Get Up and Walk

I have done nothing all summer but wait for myself to be myself again.

Georgia O’Keefe

As many of you may recall if you have been reading my blog for awhile, last spring as soon as the mud had dried up and the road was passable, I spent several months getting my beautiful log home in the Okanogan Highlands ready to sell. As you probably know if you have ever moved. . .and you likely have multiple times. . . it is a daunting task, mine made more difficult by the challenge of going through my husband’s belongings after his death last fall. I climbed ladders, packed boxes, lifted boxes, took loads to the landfill, took loads to the second hand store, and finally when it had been cleared out, I helped lift furniture into the back of my pickup truck and move it to wherever it needed to go .

It came then as no surprise when, shortly after finishing this big project, I injured my back.

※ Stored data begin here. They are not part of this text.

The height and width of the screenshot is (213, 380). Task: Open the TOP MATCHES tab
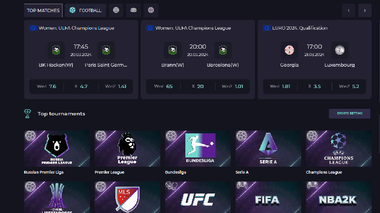43,10
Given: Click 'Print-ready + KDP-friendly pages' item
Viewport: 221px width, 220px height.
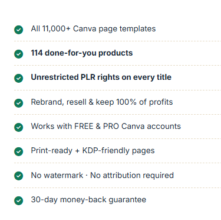Looking at the screenshot, I should [93, 151].
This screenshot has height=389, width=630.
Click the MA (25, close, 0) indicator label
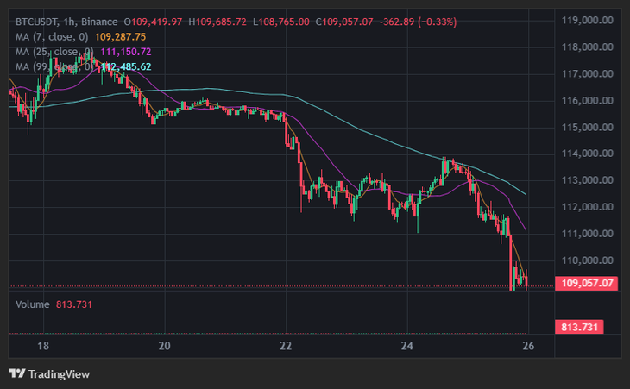[x=54, y=52]
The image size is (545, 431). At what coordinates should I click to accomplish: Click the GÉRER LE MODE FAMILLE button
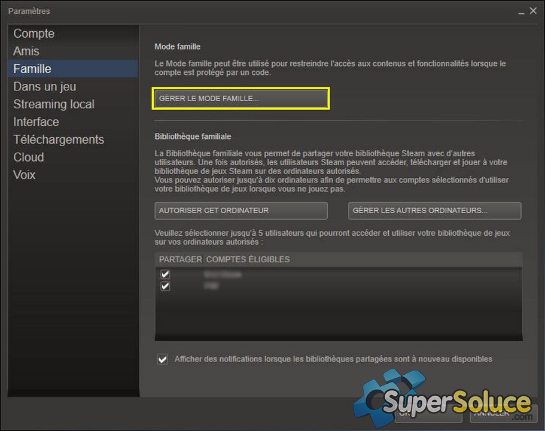coord(240,98)
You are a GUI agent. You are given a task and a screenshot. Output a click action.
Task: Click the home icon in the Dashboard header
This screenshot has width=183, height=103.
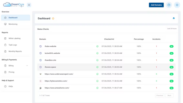point(174,18)
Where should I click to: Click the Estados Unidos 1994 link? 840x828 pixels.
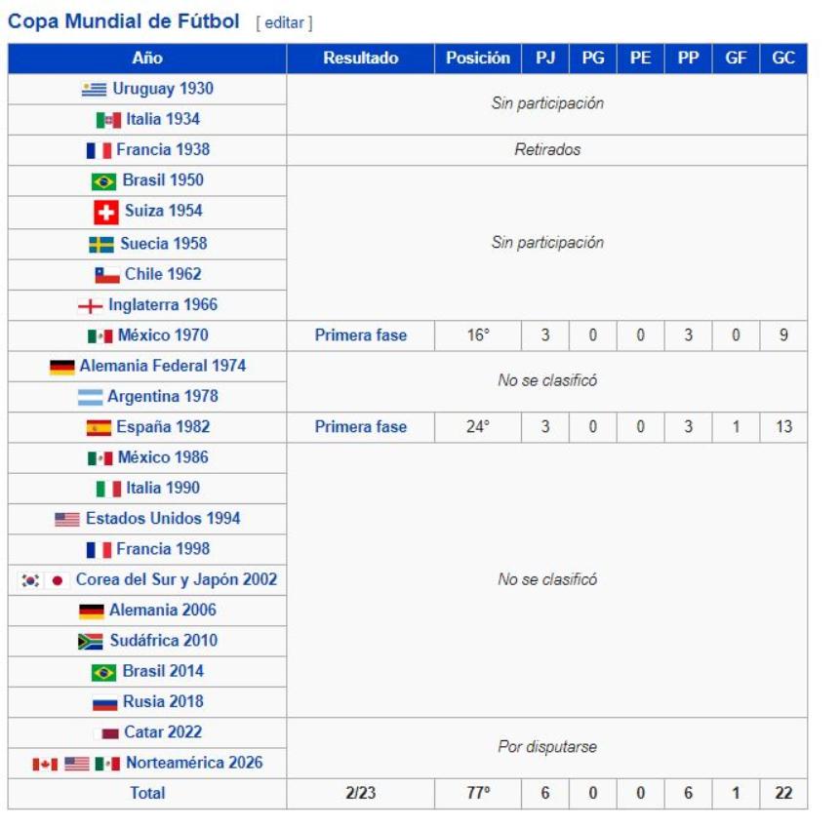pyautogui.click(x=162, y=519)
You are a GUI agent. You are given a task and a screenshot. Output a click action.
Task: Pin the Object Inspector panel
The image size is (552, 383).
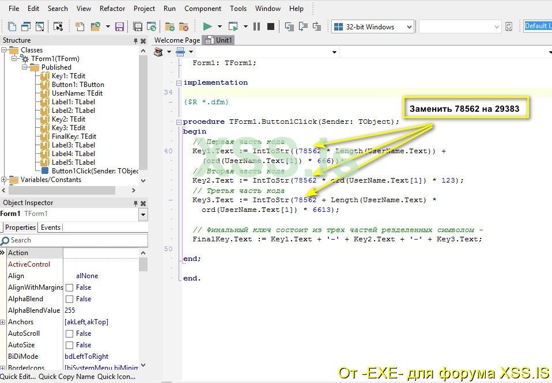pos(136,203)
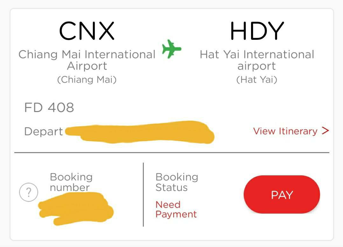The width and height of the screenshot is (343, 247).
Task: Tap the Chiang Mai International Airport name
Action: pyautogui.click(x=87, y=60)
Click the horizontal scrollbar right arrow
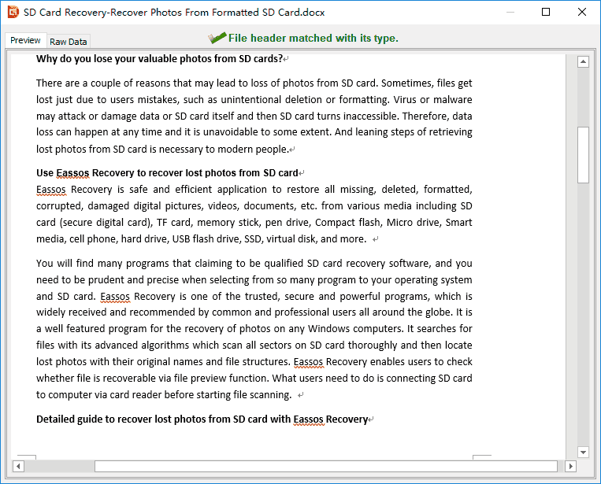 point(570,466)
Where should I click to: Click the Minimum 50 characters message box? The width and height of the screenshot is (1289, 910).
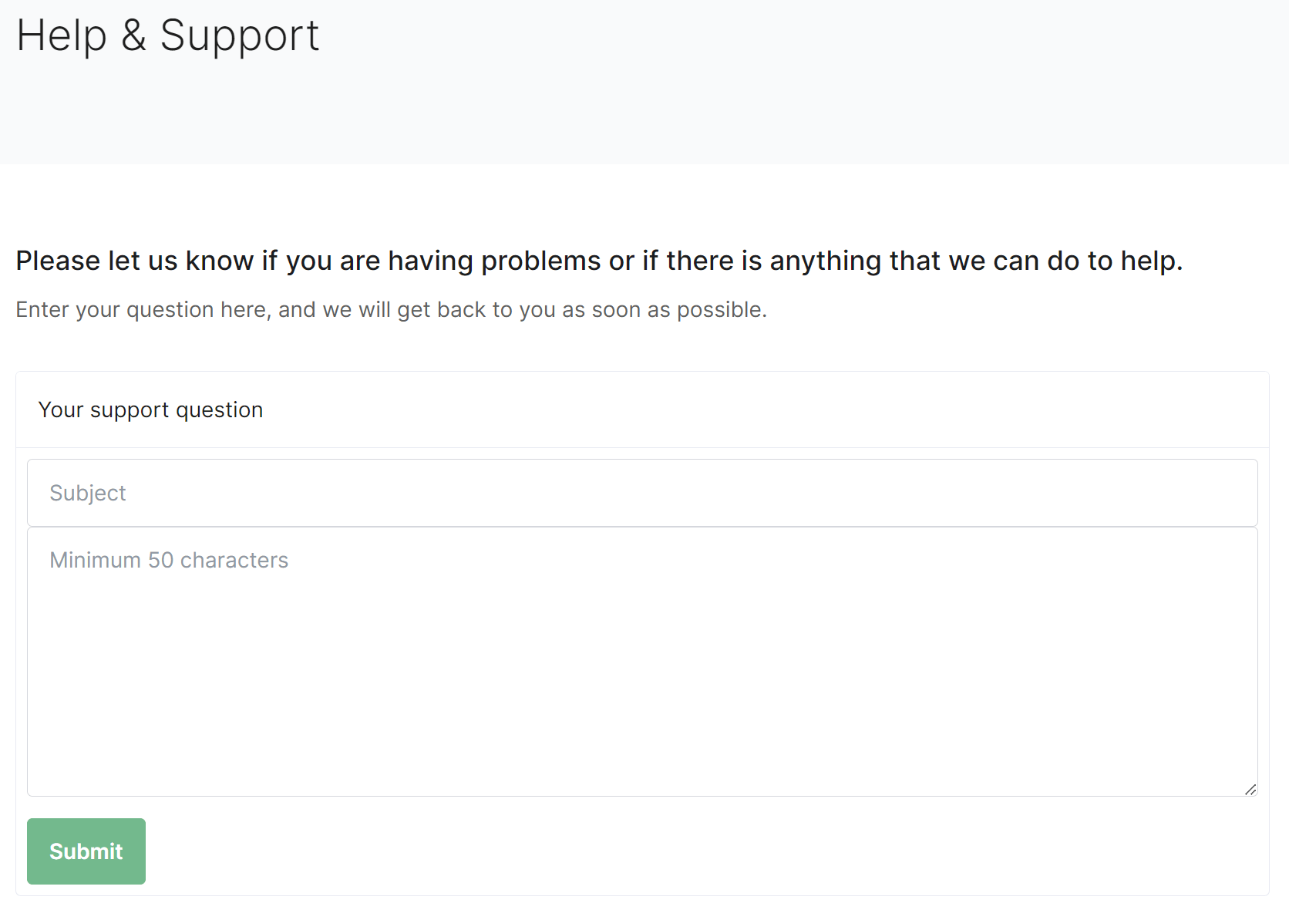(x=642, y=662)
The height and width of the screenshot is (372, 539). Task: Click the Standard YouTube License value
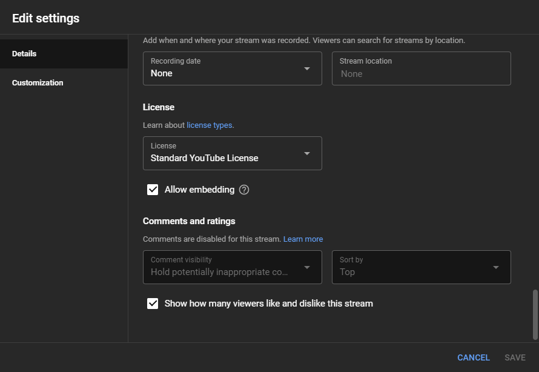pos(205,158)
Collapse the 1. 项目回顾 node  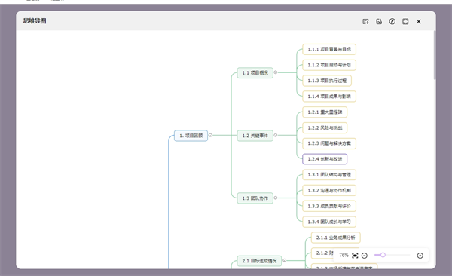coord(210,135)
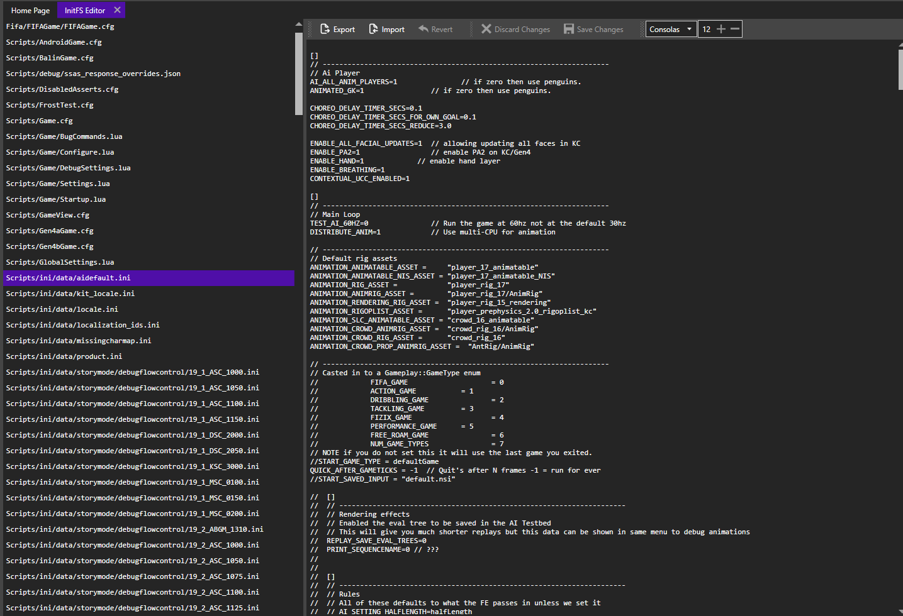Click the Discard Changes X icon
Image resolution: width=903 pixels, height=616 pixels.
coord(486,28)
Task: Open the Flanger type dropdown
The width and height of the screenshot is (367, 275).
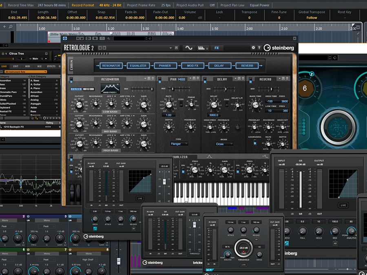Action: (179, 144)
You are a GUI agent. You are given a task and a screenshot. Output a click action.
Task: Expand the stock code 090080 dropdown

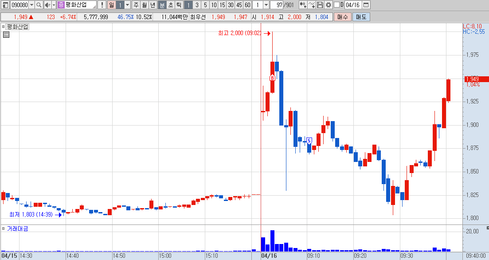[31, 5]
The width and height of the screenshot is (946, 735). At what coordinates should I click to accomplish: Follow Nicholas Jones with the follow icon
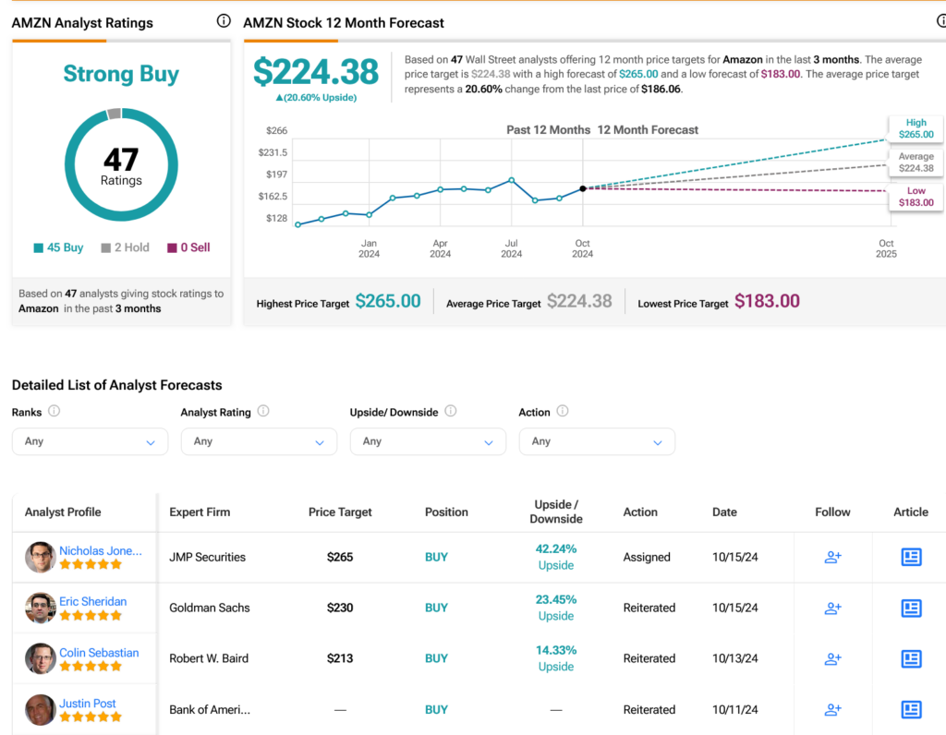pyautogui.click(x=832, y=557)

It felt rather like a horse had kicked me while I was walking my dog Bruno. I literally buckled to the ground and sat for awhile doing nothing, contemplating what to do next, as there is no cell phone coverage near my home.

I got up and walked. It is what I know how to do, and as every backpacker knows there are times when we simply have to walk through the pain. I even finished the two mile walk I had planned but regretted it when I got home, for the pain was extreme, and I did little for the next few days but sit around and wait for it to go away.

It did not, and it was the worst possible timing, for it was early May, and the entire summer lay ahead of me, my favorite time of year. The trails near my home were starting to be free of snow and beckoned to me, but I was not able to hike. When I am feeling down, the one thing that will consistently lift my spirits is to hike, to walk, to feel my arms swinging by side, my feet hitting the trail. It is the way I know everything is all right in my life. There are still trails, and I can walk on them.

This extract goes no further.